Rekha Singhal [00:11:15]: So a couple of these things and how do I choose the right kind of accelerator for my own fine tuned LLM? If I'm using API call then which API call is good for me? Or if I have my fine tuned model especially for SLM community who believes in SLM and many of us including me believe in SLM will have our own slm. We'll use an accelerator to deploy it. So how do I do it? And I believe agenti communities aligned more towards SLM. The then towards having OpenAI or API call to build your own agents. Then how do I choose that design space for LLM deployment? Finally when LLM I'm using it's a big application not a standalone. So if I look at the full application having its own MLDL pre processing the whole pipeline, how do I choose the design space for cloud deployment? Couple of it if I have a time I will touch upon the edge cloud solution as well which we are doing internally for design space exploration. Okay so let's take take you to a little bit on the just LLM space. If I have a SLM which I have fine tuned now I'm looking for an accelerator where I can put it up right? So if I look at my application there may be many component and one of the component maybe let's suppose LLM right? Or slm1 slm c4 maybe some other slm apart from the slm.

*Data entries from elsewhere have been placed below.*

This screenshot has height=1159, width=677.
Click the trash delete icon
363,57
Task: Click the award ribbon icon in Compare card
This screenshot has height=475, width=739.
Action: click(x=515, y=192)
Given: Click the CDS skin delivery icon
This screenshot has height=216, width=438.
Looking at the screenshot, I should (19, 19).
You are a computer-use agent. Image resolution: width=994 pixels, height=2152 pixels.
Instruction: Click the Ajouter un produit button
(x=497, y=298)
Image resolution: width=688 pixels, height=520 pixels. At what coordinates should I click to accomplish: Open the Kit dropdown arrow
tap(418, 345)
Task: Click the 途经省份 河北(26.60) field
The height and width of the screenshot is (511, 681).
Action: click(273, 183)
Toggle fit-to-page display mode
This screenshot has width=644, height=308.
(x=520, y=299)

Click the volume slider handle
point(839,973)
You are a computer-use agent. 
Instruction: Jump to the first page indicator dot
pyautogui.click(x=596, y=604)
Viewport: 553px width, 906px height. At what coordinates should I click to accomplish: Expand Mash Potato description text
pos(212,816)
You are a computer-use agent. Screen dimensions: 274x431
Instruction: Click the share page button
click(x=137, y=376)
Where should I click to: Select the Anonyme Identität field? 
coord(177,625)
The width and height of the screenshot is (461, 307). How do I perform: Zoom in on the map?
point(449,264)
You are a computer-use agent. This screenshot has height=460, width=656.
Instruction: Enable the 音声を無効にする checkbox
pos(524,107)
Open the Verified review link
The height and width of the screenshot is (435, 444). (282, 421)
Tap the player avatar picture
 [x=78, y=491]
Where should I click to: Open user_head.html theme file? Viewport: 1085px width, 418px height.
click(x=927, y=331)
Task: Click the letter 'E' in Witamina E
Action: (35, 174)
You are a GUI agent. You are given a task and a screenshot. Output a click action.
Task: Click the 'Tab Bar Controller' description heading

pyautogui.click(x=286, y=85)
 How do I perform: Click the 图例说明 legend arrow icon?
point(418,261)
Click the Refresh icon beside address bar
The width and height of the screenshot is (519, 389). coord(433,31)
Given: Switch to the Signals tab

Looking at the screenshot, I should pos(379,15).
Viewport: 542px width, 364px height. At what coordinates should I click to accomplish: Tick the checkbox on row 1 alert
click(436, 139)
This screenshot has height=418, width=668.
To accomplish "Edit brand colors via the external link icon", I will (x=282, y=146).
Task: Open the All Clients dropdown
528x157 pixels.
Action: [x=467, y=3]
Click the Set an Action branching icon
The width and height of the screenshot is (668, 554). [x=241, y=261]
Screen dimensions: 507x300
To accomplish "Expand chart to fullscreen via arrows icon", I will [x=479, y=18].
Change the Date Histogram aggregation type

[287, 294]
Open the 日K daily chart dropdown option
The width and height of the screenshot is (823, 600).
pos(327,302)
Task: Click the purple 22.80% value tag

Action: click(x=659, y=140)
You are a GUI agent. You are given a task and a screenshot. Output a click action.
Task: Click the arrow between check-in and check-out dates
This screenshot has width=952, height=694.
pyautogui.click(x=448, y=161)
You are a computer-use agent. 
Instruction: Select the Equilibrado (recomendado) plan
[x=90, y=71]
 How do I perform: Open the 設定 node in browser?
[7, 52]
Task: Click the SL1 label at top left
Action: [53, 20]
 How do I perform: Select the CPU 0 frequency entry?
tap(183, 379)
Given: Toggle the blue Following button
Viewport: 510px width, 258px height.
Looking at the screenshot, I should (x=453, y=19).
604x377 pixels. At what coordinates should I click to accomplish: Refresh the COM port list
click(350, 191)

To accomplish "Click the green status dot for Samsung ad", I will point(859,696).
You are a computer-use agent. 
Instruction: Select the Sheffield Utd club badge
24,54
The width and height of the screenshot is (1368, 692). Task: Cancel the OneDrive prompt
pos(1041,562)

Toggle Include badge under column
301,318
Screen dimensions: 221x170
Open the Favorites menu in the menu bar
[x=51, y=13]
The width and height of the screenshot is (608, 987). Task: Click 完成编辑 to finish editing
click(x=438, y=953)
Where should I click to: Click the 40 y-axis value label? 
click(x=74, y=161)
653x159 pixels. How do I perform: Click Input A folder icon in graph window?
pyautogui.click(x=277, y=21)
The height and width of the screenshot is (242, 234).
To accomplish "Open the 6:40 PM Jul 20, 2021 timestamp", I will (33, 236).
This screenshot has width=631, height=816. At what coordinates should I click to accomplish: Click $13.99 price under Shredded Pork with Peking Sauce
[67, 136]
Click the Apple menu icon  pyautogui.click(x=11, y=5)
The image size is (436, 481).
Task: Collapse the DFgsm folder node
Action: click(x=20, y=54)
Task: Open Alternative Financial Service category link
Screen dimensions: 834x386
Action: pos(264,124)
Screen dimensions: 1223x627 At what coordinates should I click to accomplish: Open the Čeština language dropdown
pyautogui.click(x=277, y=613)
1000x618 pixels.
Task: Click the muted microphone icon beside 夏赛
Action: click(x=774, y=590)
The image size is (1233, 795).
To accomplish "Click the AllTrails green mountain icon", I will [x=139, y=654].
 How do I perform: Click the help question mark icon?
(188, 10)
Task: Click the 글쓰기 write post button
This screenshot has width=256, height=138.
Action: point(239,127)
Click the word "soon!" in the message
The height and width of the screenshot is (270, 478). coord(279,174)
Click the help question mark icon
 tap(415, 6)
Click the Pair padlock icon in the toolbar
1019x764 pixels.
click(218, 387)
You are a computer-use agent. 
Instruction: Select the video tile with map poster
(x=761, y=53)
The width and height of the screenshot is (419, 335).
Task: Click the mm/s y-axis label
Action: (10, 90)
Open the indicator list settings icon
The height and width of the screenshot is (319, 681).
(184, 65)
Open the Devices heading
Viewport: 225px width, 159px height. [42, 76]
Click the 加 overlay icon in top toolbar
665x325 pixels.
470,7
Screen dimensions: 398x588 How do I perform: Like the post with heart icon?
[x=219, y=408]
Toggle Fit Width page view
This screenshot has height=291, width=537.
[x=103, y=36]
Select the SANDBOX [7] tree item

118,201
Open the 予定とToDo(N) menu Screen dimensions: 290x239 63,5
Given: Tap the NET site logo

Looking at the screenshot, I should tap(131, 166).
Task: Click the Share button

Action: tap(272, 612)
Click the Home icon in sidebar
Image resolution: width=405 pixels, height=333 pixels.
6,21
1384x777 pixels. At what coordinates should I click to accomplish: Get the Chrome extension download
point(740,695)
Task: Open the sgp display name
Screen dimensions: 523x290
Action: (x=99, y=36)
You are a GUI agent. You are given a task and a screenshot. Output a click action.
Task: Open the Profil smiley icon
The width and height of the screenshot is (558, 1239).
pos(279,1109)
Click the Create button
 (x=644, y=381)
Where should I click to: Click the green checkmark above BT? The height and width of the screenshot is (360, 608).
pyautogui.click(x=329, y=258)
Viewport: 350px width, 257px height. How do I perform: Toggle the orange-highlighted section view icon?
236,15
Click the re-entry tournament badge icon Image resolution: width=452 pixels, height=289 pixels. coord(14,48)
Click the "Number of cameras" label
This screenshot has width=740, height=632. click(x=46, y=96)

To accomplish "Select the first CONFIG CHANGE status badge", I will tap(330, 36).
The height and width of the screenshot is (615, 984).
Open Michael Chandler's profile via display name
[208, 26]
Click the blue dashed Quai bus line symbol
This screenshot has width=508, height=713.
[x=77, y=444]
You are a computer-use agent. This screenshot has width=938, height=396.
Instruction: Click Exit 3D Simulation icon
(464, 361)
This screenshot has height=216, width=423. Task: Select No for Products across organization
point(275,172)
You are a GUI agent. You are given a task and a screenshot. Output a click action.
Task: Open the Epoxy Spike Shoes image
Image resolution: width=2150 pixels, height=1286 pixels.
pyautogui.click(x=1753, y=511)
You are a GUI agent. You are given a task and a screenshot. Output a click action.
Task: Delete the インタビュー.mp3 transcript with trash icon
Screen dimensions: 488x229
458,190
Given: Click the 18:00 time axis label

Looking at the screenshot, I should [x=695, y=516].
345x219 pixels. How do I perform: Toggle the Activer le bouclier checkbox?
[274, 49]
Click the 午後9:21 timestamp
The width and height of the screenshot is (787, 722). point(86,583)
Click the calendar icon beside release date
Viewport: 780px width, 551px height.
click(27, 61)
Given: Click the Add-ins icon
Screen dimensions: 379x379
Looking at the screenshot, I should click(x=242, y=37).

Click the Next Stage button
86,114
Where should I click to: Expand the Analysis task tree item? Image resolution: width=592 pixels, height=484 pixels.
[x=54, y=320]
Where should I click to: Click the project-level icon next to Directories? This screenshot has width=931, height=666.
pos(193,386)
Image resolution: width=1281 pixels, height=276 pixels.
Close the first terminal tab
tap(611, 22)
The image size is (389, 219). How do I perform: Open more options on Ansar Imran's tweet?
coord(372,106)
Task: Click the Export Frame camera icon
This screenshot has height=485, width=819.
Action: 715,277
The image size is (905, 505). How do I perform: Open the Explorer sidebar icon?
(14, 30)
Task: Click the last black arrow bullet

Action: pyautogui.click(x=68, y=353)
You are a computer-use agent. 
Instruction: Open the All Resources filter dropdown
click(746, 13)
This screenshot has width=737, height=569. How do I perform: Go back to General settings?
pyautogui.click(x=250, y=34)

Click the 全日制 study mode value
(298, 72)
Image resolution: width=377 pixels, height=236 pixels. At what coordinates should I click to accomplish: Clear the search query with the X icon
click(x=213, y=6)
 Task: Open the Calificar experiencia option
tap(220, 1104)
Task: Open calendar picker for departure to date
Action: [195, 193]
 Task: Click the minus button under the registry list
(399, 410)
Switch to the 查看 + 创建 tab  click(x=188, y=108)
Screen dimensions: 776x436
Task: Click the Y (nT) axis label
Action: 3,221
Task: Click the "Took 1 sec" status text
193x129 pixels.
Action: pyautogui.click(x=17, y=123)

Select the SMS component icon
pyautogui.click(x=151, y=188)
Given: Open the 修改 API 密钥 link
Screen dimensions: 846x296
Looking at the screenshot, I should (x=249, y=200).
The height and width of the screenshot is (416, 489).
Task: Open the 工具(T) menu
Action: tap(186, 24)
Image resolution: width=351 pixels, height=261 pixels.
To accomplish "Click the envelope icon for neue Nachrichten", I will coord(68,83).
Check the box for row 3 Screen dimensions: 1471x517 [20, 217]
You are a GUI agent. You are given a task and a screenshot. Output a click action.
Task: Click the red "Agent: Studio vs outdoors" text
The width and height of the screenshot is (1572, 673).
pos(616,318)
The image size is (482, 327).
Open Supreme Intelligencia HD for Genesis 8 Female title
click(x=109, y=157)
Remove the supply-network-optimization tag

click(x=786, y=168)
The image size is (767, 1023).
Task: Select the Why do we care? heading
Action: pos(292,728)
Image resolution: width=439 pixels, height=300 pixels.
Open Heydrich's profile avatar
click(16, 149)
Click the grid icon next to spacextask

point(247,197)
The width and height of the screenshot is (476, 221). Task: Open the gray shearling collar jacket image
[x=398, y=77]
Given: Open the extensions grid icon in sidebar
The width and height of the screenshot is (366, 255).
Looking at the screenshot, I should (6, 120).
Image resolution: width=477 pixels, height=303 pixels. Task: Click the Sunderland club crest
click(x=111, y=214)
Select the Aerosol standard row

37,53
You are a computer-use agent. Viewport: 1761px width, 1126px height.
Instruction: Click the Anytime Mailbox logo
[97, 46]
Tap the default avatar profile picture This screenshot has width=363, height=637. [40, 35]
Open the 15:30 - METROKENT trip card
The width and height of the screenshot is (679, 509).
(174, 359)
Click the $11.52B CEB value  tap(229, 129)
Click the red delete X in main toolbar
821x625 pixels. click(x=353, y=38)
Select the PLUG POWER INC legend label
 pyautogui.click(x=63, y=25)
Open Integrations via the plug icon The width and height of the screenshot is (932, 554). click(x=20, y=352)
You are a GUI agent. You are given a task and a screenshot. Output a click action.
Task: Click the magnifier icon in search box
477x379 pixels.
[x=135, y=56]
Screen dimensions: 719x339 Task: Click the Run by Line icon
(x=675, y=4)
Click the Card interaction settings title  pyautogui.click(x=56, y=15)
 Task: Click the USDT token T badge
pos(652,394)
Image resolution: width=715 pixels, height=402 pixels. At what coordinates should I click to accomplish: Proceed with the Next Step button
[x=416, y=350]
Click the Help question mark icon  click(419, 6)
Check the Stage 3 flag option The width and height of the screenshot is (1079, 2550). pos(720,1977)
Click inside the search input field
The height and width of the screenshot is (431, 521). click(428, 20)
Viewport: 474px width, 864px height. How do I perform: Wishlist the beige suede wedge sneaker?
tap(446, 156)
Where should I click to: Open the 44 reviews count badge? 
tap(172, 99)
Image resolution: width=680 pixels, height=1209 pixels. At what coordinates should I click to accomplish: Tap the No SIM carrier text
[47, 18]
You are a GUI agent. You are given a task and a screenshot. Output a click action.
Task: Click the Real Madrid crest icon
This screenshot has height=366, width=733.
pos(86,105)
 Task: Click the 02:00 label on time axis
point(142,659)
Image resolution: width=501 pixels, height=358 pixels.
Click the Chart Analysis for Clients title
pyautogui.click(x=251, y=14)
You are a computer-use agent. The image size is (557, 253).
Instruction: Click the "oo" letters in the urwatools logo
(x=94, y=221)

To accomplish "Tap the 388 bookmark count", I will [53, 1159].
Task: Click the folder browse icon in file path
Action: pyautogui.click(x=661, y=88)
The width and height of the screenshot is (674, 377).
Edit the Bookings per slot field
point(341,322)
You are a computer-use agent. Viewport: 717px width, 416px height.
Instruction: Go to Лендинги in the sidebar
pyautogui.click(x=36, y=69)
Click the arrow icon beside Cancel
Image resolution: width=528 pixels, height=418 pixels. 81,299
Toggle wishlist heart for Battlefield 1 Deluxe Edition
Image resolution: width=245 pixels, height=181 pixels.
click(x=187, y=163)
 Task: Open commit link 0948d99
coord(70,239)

Rekha Singhal [00:12:37]: I have my own workload knowledge. I understand how the SLM will be used. Is it for summarizing application? Is it for Q and A application question answer or is it like a voice agent. What is my workload? What are the guarantee I have to ensure in terms of latency and throughput which we call slo. Now based on that I may have to choose different accelerator. It could be a GROK instance, it it could be a 100, H100 or maybe inferentia chip on AWS or maybe some other kind of accelerator from some private cloud provider or NEO cloud provider. You have a variety of choices within you and different kind of storage you can have it. Different kind of cloud services, aws, Azure, Google and within that again different services.
Rekha Singhal [00:13:26]: Even if you look at this small example which I'm showing you here, you're having some kind of a 7.6 lakh combination to choose from. That's a huge for a human to visualize and digest it and come out with the right choice. As a human we may skip some of the choices, but computing help us to delve all the choices and be sure that we are not leaving any one of them to be very optimal. For my own objective, this is what I took an example of research report for financial sector. We keep building Genai based solution. So we have this one prototype I'm showcasing here where I'm taking a topic for the financial sector generating some kind of subtopics and through the Bing search I'm getting some top 10 questions for each of the subtopics then giving it to embedding model which is in some kind of a rag which goes into my data space or data provider and get some relevant chunking for each of those questions and assemble those through an LLM call it could be an API large LLM and finally put the result. I have a lot of choices like each SLM I can put on different accelerator embedding model. I can put on different accelerator a lot of design space which we did it and we figured it out that based on the workload for that embedding model, if you have thousand users, 300, 500 or 100, the choice of hardware for a given throughput or total cost, the choice changes, right? So if you look at thousand users per hour, my choice will be GRO for this, some 800 for another one and you know, some T4 instances and H100, all this combination is able to give me this throughput which may be a desirable throughput and if I compare with the baseline as a, you know, I mean everybody today just goes for Nvidia 800 by default.
Rekha Singhal [00:15:19]: Okay, that's the best, but it may not be the best, right? For your workload thousand user that's what it turns out to be. If you do a proper research methodology then a pure a 100 kind of setup. So that's what our intention is to. And you can keep changing it based on your workload if you have the workload forecasting model and if I go further deeper. So this has different hardware now if I go in a different cloud services even if I'm using let's suppose only GPUs but if I have different regions, different cloud and different way of distributing my blocks within my SLM across these GPUs. Again you have a large number of design space. So we go further deep into it that now let's expand across these things. And what we observed that if you leverage just vllm or vllm press Ray I'm not going into detail of this tech and the other one is PETR which we are exploring it internally.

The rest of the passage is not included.